Goal => Find every line in the records below that contains the word "coordinates", and copy each of those lines.

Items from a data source
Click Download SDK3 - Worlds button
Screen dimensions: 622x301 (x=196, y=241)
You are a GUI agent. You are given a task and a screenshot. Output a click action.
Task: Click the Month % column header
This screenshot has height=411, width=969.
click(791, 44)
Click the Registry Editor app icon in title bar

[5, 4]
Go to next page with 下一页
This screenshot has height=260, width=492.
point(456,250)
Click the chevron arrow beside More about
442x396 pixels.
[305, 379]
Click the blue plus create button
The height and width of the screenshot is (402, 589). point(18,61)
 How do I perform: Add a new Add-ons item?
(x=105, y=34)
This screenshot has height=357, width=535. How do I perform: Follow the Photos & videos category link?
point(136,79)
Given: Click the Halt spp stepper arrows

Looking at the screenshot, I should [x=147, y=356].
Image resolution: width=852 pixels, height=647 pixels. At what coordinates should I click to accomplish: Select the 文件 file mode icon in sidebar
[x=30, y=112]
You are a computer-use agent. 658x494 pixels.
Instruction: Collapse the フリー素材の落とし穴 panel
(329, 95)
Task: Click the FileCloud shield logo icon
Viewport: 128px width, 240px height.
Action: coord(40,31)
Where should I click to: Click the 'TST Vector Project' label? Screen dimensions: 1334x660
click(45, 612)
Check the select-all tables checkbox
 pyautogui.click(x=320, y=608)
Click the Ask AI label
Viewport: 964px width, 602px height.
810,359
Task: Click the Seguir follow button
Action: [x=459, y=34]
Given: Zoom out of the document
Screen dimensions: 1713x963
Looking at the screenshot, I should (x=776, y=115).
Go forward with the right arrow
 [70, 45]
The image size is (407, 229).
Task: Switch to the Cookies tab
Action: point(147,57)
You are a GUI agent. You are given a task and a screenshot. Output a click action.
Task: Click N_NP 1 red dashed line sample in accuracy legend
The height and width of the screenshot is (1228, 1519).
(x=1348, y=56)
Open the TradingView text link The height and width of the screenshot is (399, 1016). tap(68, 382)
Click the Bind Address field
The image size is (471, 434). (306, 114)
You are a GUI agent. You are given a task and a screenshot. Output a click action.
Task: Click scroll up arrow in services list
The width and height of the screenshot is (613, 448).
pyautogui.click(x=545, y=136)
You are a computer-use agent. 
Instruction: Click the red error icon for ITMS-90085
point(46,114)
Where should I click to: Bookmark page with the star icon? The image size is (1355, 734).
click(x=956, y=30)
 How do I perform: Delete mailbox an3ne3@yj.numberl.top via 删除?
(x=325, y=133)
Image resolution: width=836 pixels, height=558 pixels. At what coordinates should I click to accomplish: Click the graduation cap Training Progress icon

Expected answer =>
Image resolution: width=852 pixels, height=647 pixels. At what coordinates should I click to accomplish: Select the 文件 file mode icon in sidebar
Image resolution: width=836 pixels, height=558 pixels. At what coordinates should I click to accomplish: Click the graduation cap Training Progress icon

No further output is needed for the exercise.